Convert the data into a Markdown table, starting with the line that contains "How do I perform: Tap TCB cost price 30.38?" and continuing through the line that contains "(x=40, y=535)". Use the columns Row and Line, number each row, and leave out any blank lines.

Entries on locating words and elements
◇ ◇ ◇ ◇ ◇

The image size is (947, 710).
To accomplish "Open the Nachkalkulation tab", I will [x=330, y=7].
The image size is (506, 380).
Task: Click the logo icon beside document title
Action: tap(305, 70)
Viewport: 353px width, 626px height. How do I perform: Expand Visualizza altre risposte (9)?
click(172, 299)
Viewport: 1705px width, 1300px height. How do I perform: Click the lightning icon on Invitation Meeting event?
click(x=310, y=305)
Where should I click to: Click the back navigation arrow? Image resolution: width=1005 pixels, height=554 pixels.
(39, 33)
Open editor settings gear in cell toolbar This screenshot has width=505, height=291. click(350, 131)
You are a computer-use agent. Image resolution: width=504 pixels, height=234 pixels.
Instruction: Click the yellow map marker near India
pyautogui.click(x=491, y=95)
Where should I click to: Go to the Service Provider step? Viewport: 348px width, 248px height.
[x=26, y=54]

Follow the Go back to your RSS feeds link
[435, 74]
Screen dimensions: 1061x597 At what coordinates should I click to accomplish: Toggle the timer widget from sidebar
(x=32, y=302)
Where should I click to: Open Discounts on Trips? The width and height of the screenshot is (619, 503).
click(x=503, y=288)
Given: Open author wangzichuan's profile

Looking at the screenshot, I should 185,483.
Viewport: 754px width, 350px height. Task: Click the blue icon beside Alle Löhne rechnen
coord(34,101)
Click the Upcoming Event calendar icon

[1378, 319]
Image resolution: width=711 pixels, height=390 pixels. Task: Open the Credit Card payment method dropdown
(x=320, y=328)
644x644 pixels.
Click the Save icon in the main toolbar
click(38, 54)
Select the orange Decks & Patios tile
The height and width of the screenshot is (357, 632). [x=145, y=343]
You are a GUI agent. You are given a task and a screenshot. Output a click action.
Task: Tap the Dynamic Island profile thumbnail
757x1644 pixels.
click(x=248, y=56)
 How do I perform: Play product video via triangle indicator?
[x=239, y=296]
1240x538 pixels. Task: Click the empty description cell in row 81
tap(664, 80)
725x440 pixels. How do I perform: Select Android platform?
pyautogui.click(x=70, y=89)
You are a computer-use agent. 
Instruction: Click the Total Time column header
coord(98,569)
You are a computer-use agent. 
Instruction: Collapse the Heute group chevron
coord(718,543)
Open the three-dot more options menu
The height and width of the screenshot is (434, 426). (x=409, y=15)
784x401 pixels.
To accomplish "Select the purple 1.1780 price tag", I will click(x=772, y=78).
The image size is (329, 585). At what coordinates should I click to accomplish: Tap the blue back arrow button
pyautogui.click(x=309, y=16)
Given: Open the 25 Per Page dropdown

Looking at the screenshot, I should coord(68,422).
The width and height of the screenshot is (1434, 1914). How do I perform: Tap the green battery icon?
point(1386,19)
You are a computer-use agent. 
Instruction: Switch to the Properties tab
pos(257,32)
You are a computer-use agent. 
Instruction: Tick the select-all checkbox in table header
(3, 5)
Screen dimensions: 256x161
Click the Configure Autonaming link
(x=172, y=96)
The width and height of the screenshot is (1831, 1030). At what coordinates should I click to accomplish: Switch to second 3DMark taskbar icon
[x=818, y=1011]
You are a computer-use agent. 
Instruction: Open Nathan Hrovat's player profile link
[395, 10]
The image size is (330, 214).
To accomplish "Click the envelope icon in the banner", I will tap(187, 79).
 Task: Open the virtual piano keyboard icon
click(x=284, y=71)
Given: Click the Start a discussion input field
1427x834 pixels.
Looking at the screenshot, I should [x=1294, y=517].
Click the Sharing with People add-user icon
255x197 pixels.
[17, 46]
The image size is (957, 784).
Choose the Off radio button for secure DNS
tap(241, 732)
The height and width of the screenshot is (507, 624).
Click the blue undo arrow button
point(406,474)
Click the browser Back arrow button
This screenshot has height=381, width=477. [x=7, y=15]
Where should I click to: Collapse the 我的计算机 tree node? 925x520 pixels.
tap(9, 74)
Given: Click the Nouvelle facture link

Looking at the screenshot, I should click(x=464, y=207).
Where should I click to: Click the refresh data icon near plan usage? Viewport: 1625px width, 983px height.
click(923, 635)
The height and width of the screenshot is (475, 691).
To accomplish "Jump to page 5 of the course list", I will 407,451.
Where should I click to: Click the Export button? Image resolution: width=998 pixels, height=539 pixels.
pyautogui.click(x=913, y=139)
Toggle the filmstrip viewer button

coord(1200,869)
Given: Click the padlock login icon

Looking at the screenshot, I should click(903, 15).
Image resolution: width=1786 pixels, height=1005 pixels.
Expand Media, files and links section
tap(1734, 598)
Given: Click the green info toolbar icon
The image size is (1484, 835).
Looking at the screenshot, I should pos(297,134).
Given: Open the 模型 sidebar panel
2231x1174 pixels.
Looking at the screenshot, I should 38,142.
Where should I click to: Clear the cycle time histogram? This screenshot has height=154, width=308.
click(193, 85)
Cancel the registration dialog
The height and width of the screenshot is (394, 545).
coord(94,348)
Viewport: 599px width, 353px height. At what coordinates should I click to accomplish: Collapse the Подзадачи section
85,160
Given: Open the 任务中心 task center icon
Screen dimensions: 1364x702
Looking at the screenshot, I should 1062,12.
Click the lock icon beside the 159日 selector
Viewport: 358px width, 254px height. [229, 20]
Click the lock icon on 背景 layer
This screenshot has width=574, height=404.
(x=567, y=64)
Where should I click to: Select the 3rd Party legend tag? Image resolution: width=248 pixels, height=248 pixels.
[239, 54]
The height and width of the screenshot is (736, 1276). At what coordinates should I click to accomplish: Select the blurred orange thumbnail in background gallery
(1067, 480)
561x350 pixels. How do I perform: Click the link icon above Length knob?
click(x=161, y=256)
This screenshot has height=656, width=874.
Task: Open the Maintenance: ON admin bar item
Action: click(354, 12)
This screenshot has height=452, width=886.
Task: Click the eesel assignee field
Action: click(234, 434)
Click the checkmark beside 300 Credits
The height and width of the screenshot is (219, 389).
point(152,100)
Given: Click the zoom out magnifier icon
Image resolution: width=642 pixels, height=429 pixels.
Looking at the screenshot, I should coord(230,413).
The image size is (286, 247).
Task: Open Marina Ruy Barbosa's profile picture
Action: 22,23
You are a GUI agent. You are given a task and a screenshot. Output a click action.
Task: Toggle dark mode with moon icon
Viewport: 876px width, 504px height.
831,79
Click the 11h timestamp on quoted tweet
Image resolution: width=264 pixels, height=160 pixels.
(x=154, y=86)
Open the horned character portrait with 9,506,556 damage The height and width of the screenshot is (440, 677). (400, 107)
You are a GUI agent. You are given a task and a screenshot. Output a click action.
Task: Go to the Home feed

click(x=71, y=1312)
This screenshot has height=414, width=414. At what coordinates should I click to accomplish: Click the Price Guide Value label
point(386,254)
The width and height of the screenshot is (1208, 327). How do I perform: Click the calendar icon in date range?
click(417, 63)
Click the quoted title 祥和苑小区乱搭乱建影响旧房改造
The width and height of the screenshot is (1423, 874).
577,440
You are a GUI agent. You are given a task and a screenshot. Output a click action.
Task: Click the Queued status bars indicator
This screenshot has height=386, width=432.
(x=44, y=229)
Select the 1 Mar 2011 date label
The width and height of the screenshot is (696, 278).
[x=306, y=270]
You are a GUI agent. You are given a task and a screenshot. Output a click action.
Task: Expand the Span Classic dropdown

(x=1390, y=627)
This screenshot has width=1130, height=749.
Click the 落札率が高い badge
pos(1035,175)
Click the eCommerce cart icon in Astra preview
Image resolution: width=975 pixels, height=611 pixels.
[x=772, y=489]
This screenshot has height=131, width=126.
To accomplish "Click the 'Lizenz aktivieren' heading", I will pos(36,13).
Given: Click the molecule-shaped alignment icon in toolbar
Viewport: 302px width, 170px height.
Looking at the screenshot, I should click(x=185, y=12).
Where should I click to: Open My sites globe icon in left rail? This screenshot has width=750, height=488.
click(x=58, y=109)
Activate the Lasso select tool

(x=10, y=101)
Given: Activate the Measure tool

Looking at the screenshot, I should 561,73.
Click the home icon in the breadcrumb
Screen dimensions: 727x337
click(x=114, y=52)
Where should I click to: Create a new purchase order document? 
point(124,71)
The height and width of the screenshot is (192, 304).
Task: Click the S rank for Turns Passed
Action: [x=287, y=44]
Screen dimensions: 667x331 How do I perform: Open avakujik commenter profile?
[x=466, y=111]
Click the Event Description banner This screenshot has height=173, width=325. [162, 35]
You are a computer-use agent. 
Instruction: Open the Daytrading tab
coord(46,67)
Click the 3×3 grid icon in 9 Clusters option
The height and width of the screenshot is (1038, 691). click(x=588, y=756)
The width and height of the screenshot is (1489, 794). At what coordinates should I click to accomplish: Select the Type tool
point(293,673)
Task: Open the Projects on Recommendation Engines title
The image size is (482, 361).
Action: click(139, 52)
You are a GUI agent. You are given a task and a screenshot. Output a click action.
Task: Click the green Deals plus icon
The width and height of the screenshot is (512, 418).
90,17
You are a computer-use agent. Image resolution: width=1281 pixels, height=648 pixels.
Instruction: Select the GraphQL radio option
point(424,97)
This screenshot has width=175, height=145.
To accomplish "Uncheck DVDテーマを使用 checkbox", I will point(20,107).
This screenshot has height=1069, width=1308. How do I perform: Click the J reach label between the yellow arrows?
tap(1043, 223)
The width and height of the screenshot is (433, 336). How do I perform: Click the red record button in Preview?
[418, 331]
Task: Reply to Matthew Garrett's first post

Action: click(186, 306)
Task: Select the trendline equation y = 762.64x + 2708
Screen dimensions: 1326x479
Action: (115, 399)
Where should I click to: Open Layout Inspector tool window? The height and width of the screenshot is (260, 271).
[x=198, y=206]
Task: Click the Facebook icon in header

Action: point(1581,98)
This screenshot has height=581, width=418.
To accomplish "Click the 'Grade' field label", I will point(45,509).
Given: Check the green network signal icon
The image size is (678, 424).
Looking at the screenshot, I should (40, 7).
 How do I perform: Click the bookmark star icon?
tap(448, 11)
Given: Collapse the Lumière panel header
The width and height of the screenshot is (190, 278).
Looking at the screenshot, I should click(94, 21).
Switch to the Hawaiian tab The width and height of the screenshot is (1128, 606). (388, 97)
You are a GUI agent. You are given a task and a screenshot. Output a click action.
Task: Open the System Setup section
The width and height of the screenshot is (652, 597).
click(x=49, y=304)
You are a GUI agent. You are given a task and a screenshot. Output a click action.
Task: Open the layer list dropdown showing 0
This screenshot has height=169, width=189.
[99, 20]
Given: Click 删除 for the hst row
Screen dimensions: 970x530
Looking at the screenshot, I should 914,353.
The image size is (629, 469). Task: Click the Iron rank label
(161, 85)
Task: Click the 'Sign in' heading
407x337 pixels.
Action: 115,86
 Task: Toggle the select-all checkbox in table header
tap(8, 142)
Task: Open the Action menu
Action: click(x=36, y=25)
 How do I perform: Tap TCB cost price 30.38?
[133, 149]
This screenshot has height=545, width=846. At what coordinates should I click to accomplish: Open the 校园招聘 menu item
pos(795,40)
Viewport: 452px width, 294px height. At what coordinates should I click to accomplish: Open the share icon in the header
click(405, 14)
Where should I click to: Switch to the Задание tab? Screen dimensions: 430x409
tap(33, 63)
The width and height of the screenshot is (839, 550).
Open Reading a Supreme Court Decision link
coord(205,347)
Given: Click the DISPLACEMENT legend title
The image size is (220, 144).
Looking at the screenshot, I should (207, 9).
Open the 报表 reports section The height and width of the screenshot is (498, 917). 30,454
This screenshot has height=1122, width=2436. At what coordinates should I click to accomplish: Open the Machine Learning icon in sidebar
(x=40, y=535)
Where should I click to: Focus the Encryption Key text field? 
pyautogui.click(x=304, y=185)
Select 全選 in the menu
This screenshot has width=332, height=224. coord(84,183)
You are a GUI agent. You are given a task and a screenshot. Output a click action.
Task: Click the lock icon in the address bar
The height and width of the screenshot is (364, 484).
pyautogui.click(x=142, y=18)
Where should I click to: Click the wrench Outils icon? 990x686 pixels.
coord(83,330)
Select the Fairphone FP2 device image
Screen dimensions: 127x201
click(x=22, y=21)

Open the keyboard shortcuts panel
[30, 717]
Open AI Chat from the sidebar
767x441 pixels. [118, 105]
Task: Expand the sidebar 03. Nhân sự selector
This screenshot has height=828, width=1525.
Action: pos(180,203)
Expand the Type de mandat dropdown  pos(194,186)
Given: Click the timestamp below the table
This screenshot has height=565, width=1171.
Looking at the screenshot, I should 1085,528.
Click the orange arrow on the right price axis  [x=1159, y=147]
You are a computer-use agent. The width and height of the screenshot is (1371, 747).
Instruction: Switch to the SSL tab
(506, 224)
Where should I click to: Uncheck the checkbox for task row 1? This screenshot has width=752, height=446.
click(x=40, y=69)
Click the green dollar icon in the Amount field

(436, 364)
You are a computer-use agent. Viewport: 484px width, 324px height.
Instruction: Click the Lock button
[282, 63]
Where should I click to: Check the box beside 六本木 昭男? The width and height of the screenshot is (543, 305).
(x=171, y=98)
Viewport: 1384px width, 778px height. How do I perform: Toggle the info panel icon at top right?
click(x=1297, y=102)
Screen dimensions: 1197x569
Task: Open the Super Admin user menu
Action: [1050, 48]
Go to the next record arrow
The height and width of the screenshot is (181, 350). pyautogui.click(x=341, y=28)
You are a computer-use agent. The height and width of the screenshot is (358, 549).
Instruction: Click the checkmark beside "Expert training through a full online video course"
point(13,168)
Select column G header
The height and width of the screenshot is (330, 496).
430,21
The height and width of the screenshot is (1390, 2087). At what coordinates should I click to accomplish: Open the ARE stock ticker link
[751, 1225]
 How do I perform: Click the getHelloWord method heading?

◇ ◇ ◇ ◇ ◇

ANSWER –
| Row | Line |
|---|---|
| 1 |  How do I perform: Tap TCB cost price 30.38? |
| 2 | [133, 149] |
| 3 | This screenshot has height=545, width=846. At what coordinates should I click to accomplish: Open the 校园招聘 menu item |
| 4 | pos(795,40) |
| 5 | Viewport: 452px width, 294px height. At what coordinates should I click to accomplish: Open the share icon in the header |
| 6 | click(405, 14) |
| 7 | Where should I click to: Switch to the Задание tab? Screen dimensions: 430x409 |
| 8 | tap(33, 63) |
| 9 | The width and height of the screenshot is (839, 550). |
| 10 | Open Reading a Supreme Court Decision link |
| 11 | coord(205,347) |
| 12 | Given: Click the DISPLACEMENT legend title |
| 13 | The image size is (220, 144). |
| 14 | Looking at the screenshot, I should (207, 9). |
| 15 | Open the 报表 reports section The height and width of the screenshot is (498, 917). 30,454 |
| 16 | This screenshot has height=1122, width=2436. At what coordinates should I click to accomplish: Open the Machine Learning icon in sidebar |
| 17 | (x=40, y=535) |